Lobbying

K Street eyes spending bills to stop Obama

Getty Images

Industry and trade associations are counting on spending bills in Congress to help them beat back a slew of Obama administration regulations.

Republican lawmakers have included language to block funding for a host of new rules in appropriations bills, and many of the provisions could survive in an overarching omnibus bill funding the government later this year.

{mosads}Legislation passed by the House Appropriations Committee would nix or postpone controversial regulations on everything from school nutrition standards to the disclosure of corporate political giving to carbon emissions from power plants.

The agriculture appropriations bill even aims to ban horsemeat by prohibiting federal dollars from being used to inspect facilities that slaughter the animals. 

With the Senate having failed to pass any appropriations bills, a stopgap funding effort — known as a continuing resolution — appears likely to fund the government until after the election.

“Putting new items in a CR [continuing resolution] is something that is difficult to achieve,” said one former aide to both the House and Senate Appropriations panels. “If there is a really strong argument for including something in a CR, they will, but it’s a hard hill to climb. Appropriators like clean bills.”

After the stopgap bill, the real action on a final budget deal will begin.

With the help of high-powered K Street lobbyists, industry groups will be pushing Congress to address their pet issue in a spending agreement.

Provisions that were already included in the appropriations bills could be revived at that stage — but only if both parties agree to them.

Data block:
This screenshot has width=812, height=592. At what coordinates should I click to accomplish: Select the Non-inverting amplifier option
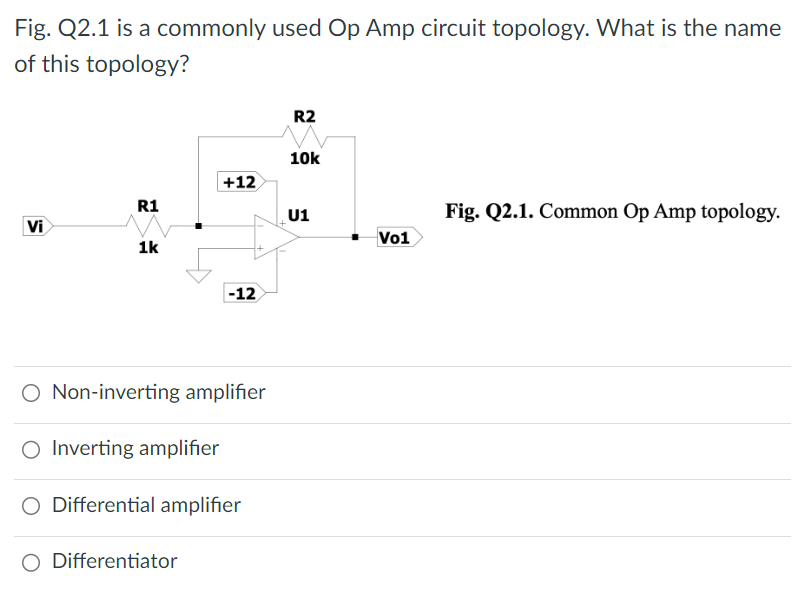click(x=30, y=392)

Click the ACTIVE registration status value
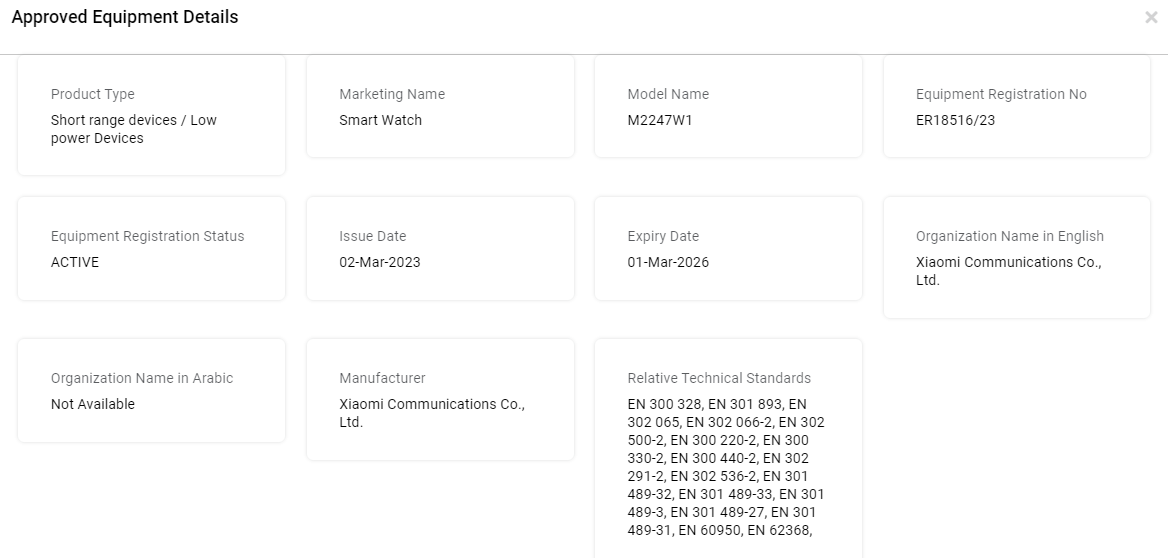click(x=74, y=262)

Written task 1:
Answer these questions about the lobbying article, one answer per line, marked (a), (b) and (c):
(a) What does the agriculture appropriations bill aim to ban?
(b) What is a stopgap funding effort known as?
(c) On what condition could provisions already in the appropriations bills be revived?
Written task 2: Please continue the lobbying article on spending bills, starting after its last sentence.

Written response 1:
(a) Horsemeat.
(b) A continuing resolution.
(c) Only if both parties agree to them.

Written response 2:
Democrats are unlikely to accept many of the provisions from the House appropriations bills, including the ones that aim to stop the Environmental Protection Agency’s limits on carbon emissions — rules that are the centerpiece of President Obama’s second-term agenda.

Republicans are also fighting an EPA rule they say unduly expands the EPA’s authority over streams and other smaller bodies of water. Farmers and ranchers have said the rule could be devastating to their businesses.

“This is a way to limit the EPA’s definition of what constitute the Waters of the United States,” said Don Parrish, director of regulations at the American Farm Bureau Federation, who said he has lobbied both Republicans and Democrats on the issue.

“We see this as a huge issue and something that will have significant implications on farmers and ranchers,” he said.

Regulations coming out of the Interior Department are also facing resistance from Congress. The Fish and Wildlife Service’s (FWS) controversial ivory ban could be in jeopardy, for instance, if lawmakers approve a provision in the House’s Interior appropriations bill that blocks the rules.

Musicians and gun rights groups have assailed the ivory rules as threatening the lawful sale and use of antiques.

Lawmakers are also likely to clash over tweaks to the Obama administration’s school nutrition rules. The House Appropriations panel has approved a one-year exemption to the standards for some schools. 

“I think it’s pretty clear that this is meant as a temporary fix, and there will be efforts to extend it permanently,” said Margo Wootan, the director of nutrition policy at the Center for Science in the Public Interest, which supports the nutrition rules.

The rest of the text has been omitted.